# About this task:
Reproduce the data below line by line, from its first line to the line with "Séminaires (232, 31)", both included, and nothing past that point.

Stored data

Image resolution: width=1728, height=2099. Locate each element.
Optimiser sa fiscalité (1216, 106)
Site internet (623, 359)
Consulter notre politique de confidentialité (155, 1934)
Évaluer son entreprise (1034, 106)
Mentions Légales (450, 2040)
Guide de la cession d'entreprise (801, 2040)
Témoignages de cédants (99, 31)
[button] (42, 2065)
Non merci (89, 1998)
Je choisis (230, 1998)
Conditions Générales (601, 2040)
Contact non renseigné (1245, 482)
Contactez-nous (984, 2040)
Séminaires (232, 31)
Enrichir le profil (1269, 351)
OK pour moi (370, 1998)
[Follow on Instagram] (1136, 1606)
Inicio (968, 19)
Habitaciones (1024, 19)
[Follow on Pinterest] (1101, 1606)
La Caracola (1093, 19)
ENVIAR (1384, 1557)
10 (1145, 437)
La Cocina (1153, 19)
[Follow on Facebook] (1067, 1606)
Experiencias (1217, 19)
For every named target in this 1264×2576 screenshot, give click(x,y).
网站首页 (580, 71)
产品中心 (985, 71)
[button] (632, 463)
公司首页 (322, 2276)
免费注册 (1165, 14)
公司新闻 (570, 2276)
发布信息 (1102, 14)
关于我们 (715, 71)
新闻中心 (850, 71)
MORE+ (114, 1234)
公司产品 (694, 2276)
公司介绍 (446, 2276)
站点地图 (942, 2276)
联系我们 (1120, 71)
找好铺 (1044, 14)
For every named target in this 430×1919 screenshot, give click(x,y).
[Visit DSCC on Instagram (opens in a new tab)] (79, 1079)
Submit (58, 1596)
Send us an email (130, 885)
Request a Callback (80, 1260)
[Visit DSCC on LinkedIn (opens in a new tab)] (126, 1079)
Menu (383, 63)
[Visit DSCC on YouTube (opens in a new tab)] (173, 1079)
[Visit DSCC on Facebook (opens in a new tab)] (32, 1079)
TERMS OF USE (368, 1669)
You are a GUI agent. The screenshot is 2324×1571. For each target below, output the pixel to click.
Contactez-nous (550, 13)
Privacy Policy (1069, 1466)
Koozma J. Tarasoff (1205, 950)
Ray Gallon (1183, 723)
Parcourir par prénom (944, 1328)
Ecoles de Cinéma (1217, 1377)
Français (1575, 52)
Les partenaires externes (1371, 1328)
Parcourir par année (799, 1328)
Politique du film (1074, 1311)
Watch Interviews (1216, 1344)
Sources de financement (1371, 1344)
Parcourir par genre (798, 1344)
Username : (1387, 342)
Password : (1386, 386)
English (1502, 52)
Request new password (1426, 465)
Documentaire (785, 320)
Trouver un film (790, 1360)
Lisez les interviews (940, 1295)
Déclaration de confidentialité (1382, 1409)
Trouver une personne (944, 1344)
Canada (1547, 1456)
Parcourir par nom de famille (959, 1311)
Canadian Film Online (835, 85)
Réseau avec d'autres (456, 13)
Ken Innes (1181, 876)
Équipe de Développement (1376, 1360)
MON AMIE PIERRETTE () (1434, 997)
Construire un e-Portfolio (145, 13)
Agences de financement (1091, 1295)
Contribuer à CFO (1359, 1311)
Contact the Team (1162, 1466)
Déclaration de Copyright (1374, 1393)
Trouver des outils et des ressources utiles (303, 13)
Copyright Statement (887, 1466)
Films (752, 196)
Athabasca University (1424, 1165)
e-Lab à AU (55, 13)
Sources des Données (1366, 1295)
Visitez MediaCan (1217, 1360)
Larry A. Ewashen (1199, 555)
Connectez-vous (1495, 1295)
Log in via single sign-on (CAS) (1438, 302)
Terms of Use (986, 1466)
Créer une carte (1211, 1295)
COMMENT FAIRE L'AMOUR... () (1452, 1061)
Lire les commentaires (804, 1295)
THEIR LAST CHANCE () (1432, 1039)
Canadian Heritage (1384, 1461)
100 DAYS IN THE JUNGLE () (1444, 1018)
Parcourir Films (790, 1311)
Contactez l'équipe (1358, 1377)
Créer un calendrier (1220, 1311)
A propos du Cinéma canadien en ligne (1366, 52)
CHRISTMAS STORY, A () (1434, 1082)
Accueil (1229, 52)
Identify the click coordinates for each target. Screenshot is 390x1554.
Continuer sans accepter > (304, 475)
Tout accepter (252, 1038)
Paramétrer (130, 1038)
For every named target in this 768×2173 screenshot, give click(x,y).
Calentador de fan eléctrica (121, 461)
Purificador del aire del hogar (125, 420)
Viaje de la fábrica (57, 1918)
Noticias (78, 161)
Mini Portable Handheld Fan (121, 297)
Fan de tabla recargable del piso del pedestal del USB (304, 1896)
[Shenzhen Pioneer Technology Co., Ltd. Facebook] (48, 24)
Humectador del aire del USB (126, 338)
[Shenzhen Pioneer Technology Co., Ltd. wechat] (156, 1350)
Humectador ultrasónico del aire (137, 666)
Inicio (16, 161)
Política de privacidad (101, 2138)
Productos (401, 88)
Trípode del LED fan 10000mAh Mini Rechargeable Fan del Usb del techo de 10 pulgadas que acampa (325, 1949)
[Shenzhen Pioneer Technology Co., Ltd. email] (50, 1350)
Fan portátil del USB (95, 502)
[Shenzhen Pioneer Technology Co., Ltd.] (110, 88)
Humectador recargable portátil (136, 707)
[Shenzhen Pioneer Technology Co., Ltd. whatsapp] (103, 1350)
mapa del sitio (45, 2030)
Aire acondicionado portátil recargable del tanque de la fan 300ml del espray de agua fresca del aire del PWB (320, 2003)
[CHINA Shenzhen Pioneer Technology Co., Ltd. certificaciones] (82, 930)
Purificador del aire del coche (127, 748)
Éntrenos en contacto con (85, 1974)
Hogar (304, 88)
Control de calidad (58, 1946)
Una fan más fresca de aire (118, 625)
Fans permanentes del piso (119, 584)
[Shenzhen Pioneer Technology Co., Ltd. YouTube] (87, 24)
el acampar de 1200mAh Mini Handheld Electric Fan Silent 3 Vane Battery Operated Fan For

# Expected output:
Image resolution: width=1728, height=2099. Locate each element.
Optimiser sa fiscalité (1216, 106)
Site internet (623, 359)
Consulter notre politique de confidentialité (155, 1934)
Évaluer son entreprise (1034, 106)
Mentions Légales (450, 2040)
Guide de la cession d'entreprise (801, 2040)
Témoignages de cédants (99, 31)
[button] (42, 2065)
Non merci (89, 1998)
Je choisis (230, 1998)
Conditions Générales (601, 2040)
Contact non renseigné (1245, 482)
Contactez-nous (984, 2040)
Séminaires (232, 31)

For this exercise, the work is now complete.